Por Irene González Cervantes
La decisión de iniciar un nuevo capítulo de la vida en un lugar distinto al que siempre se ha residido se suele percibir hoy desde el mundo desarrollado como una aventura. El joven viajero del primer mundo se siente valiente al dar tal vuelco a su vida sin mirar atrás. Este sentimiento viene teñido al principio por una euforia momentánea en la que es común dedicarse a disfrutar de las novedades que proporciona el lugar de destino. Pero pronto puede aparecer la nostalgia asociada a nuevas rutinas, casi siempre inevitables.
Los motivos de dar esta paso en la vida varían: desde buscar un trabajo, mejorar el nivel de un idioma, vivir una aventura, tener una beca de movilidad o seguir a un amigo, familiar o pareja.
En un primer momento todo supone una rica experiencia. Desde conocer los "lugares comunes" que muestran las guías turísticas, hasta aquellos otros, más recónditos que sólo se descubren cuando el viajero se convierte en un residente más. En un primer momento todo resulta estimulante: la riqueza de la gastronomía, conocer nuevas gentes, rodearse de nuevas amistades...
Pero, tras la euforia de los primeros meses suele aparecer el sentimiento de nostalgia y el deseo del reencuento con el lugar de origen; ese lugar cargado de recuerdos, seguro, en donde se conocen las claves del comportamiento; en donde no se tiene problemas con el idioma; en el que se puede pasear por las calles sin desorientarse y tomarse un café con el amigo confidente de toda la vida.
Resulta curioso que en la mayoría de los programas de viajes de la televisión -en donde los aventureros emigrantes presentan los lugares donde han iniciado sus nuevas vidas- cuando el reportero les suele preguntar si piensan volver algún día a su hogar casi siempre coinciden en la respuesta: que están muy bien donde están pero “que la familia y los amigos tiran mucho”.
Los aventureros más adinerados la solución que adoptan es alternar temporadas entre su nuevo destino y su lugar de origen. Son menos frecuentes los casos en los que esos viajeros deciden cambiar definitivamente la dirección de sus vidas, olvidándose de su lugar anterior de residencia. Y cuando así ocurre es por algún motivo de peso, laboral o familiar. Ya no son viajeros, sino emigrantes.
El viajero-emigrante del mundo desarrollado cuando parte puede sentirse un Indiana Jones, libre de hacer lo que quiera, cuando quiera y como quiera, pero con el tiempo las rutinas vuelven y la nostalgia aflora sustituyendo al espíritu inicial de la aventura.

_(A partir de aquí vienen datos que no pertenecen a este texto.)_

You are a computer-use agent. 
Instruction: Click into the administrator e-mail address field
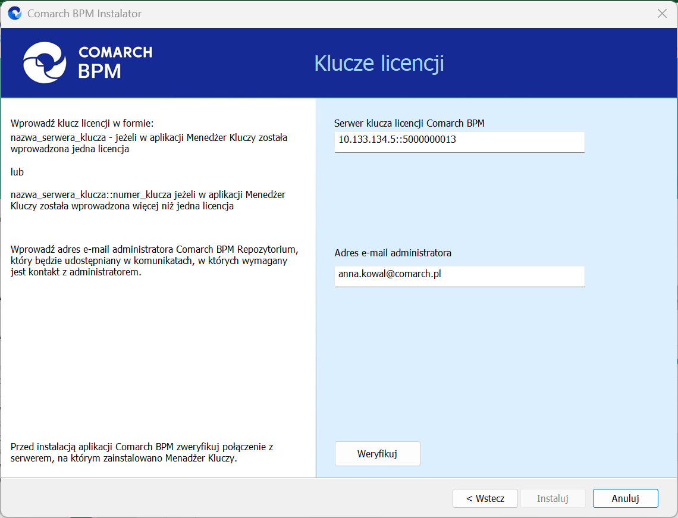[459, 275]
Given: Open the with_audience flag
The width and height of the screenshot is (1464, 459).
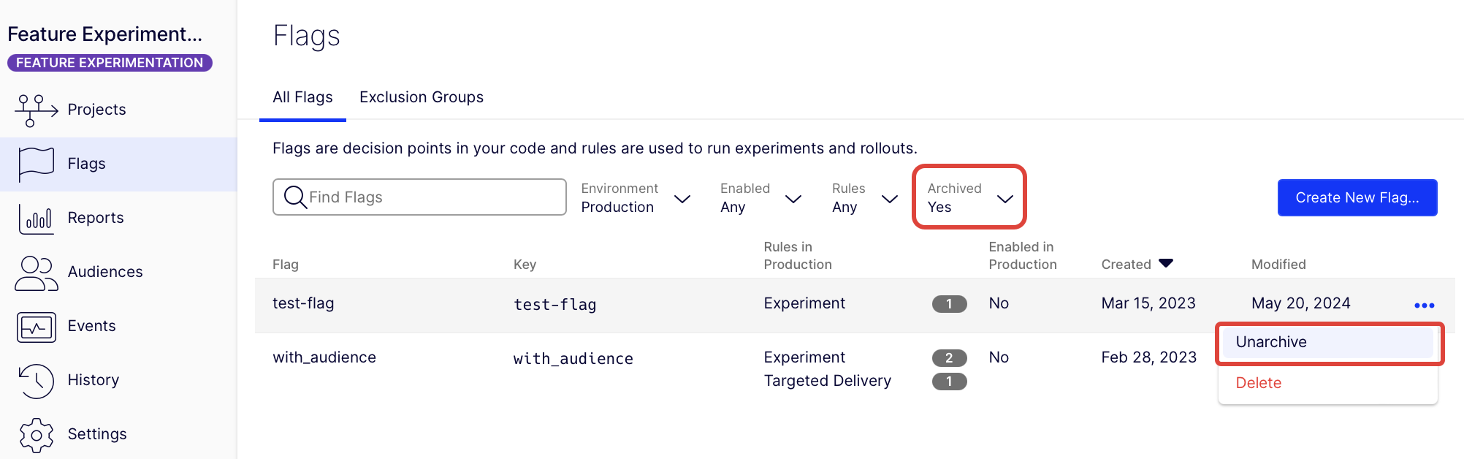Looking at the screenshot, I should (x=324, y=357).
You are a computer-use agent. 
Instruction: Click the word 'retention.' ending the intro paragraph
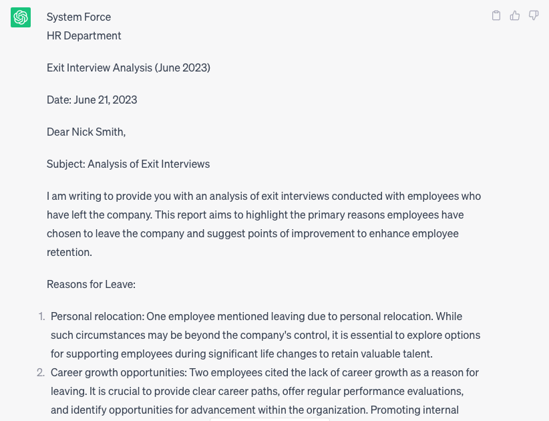tap(69, 252)
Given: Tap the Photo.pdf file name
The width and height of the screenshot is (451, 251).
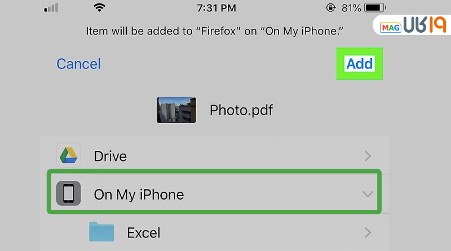Looking at the screenshot, I should coord(241,110).
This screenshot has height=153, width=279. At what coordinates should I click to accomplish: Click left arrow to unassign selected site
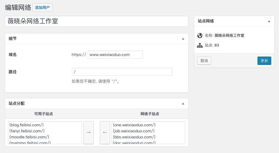tap(105, 132)
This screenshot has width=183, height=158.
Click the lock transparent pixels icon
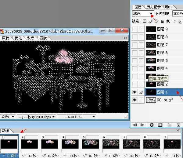pos(145,21)
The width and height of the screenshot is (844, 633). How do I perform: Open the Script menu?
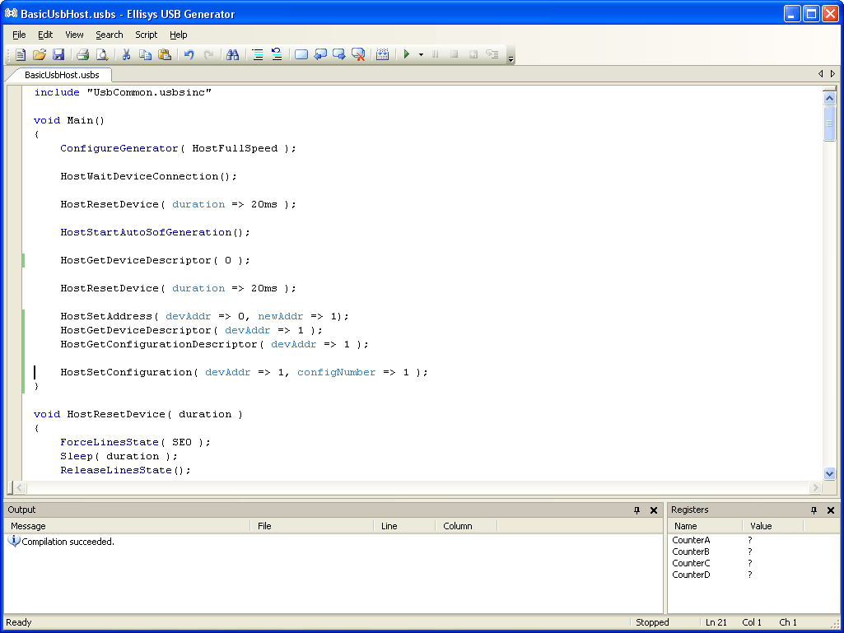coord(147,35)
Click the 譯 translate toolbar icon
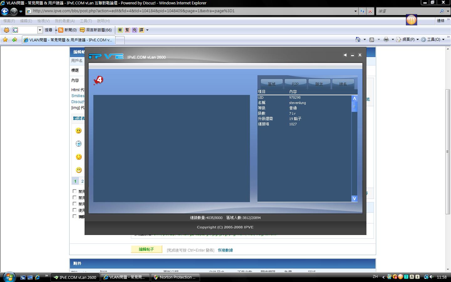The width and height of the screenshot is (451, 282). [142, 30]
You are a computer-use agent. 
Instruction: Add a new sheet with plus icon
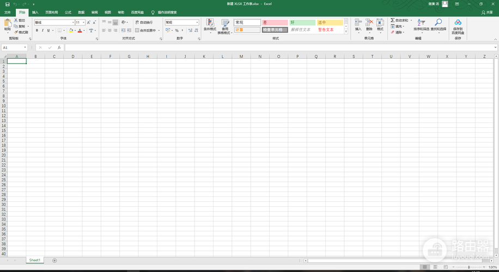(x=54, y=261)
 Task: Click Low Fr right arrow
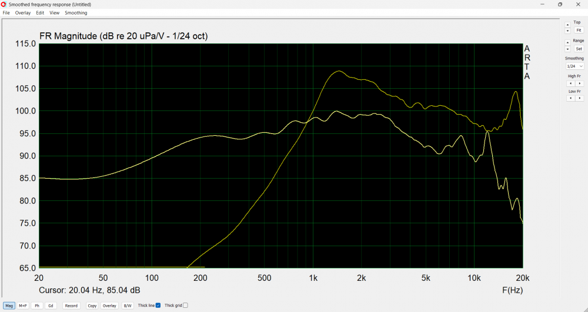pos(580,98)
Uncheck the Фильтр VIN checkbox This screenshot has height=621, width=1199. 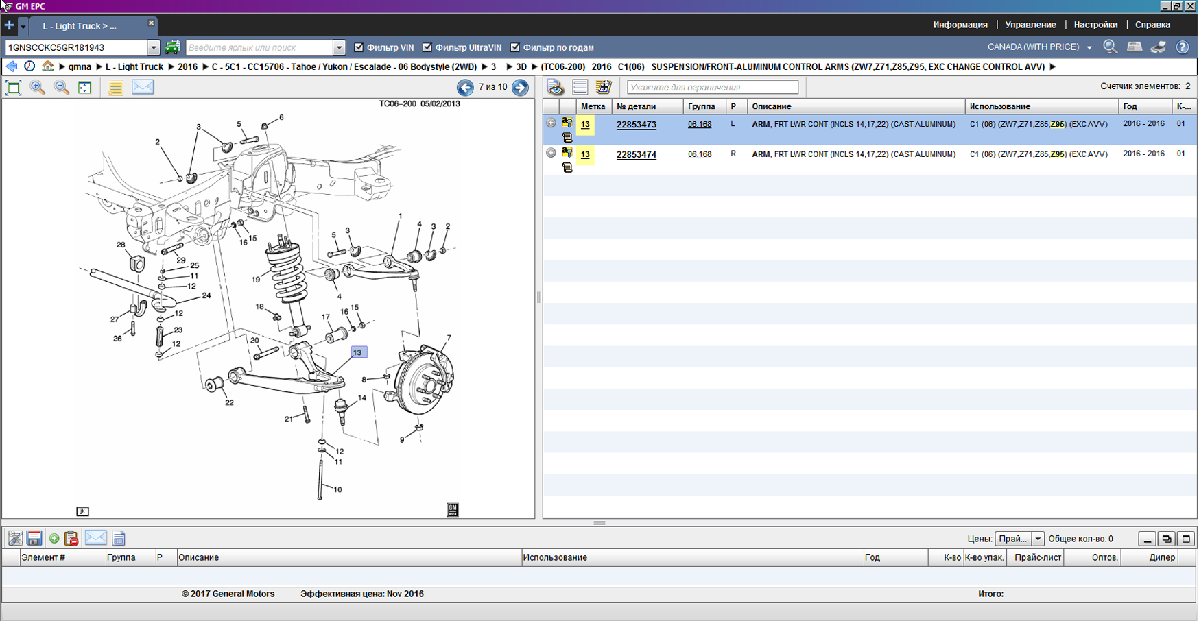[359, 47]
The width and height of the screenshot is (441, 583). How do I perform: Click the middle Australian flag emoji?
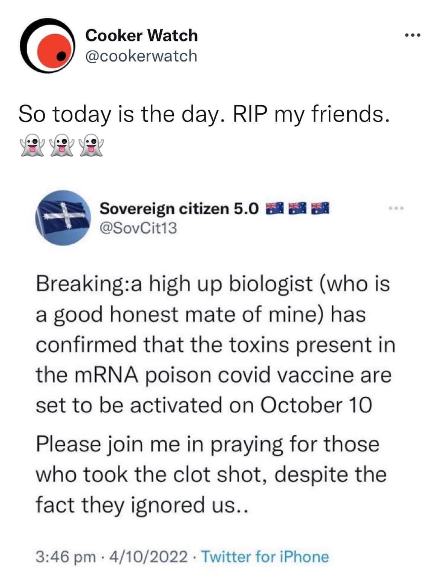297,208
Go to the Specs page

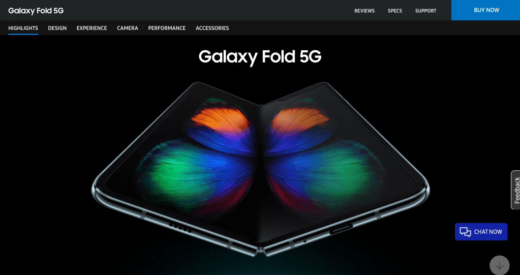(x=394, y=11)
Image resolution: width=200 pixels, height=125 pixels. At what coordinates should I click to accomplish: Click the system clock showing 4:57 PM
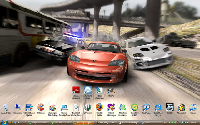tap(193, 123)
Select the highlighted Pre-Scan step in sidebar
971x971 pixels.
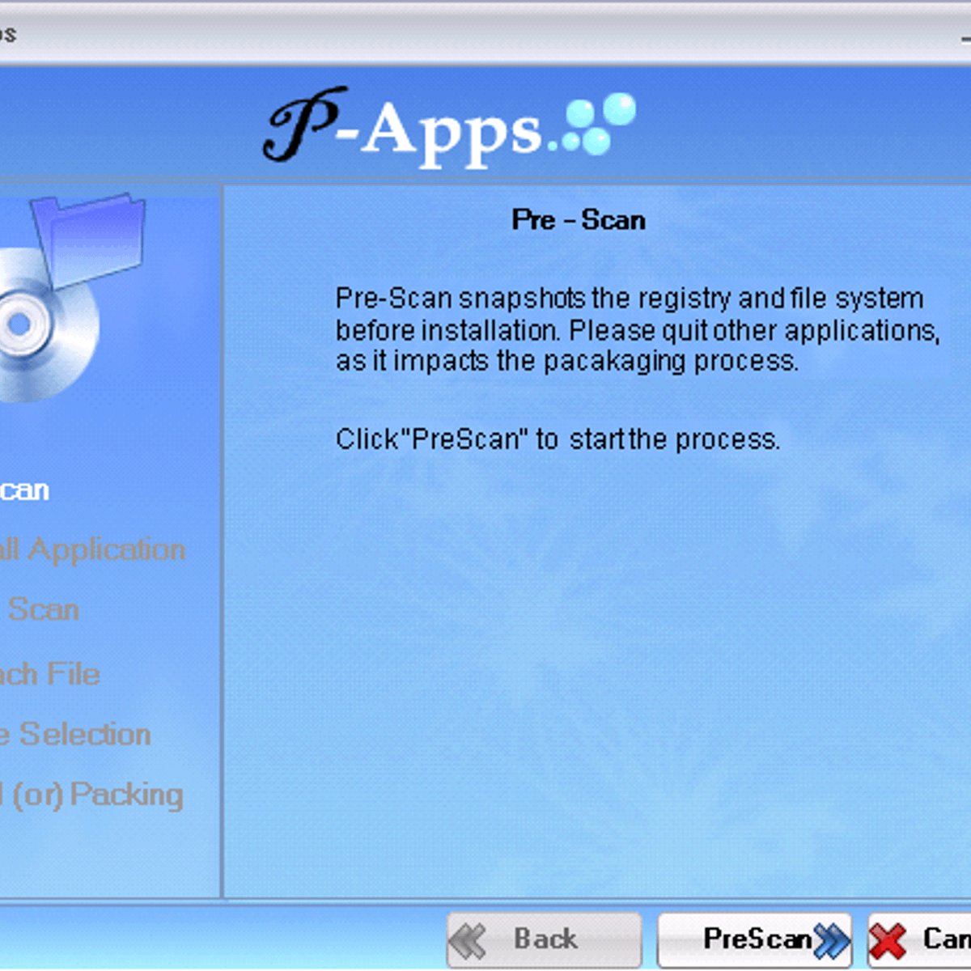tap(23, 490)
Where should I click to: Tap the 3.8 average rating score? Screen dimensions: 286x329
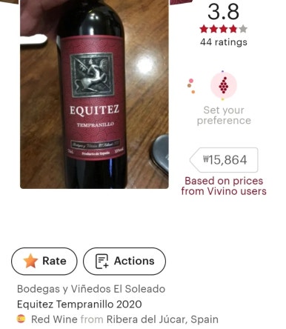[x=223, y=12]
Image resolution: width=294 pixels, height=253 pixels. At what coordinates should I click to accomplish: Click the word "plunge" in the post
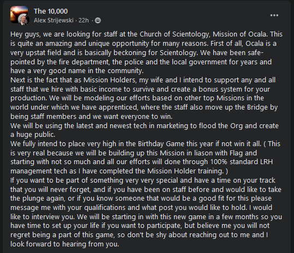tap(33, 198)
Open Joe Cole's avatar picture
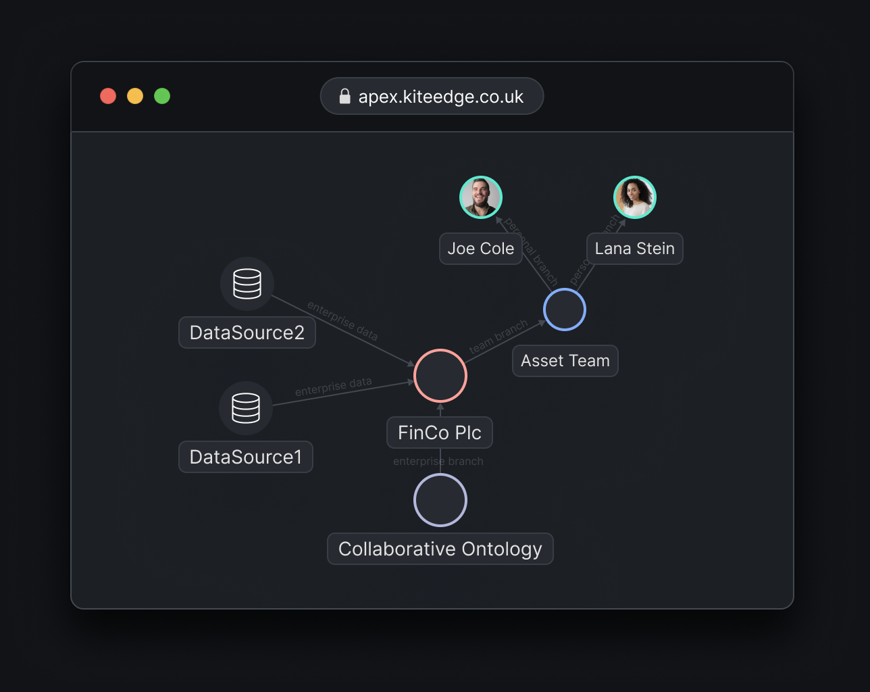870x692 pixels. [x=480, y=197]
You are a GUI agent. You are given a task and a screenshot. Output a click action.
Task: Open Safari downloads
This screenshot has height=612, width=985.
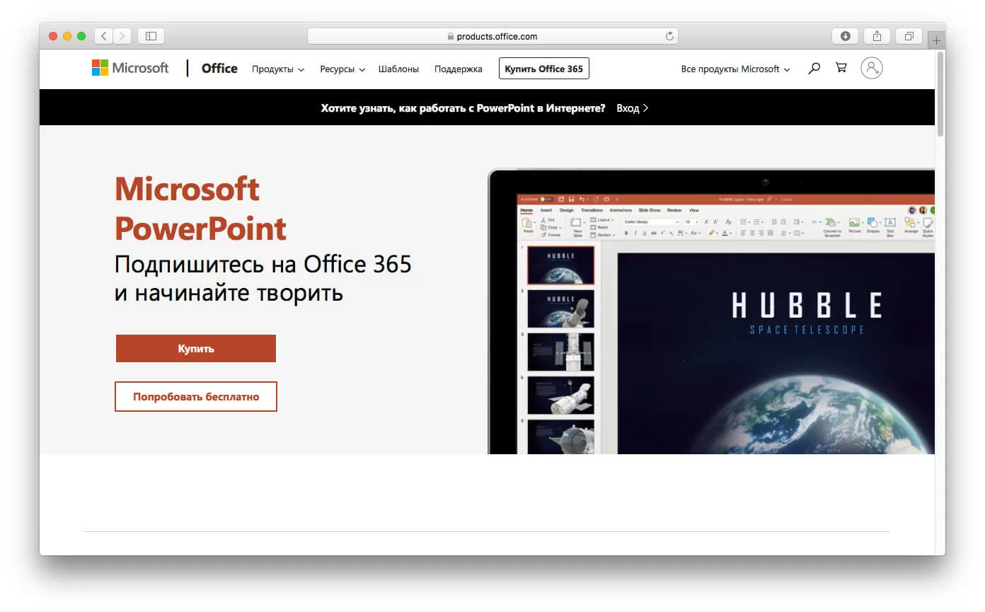click(845, 35)
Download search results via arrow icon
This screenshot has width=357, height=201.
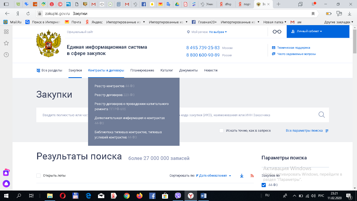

Y es que, en definitiva, no es lo mismo viajar a un lugar que residir en él. No es lo mismo ser un viajero que un emigrante. Aunque estos emigrantes a los que me refiero son muy distintos a los emigrantes de la vendimia, la espalda mojada y la patera, algo comparten con el paso del tiempo: la nostalgia. Pero una gran diferencia los separa, tienen más fácil la vuelta.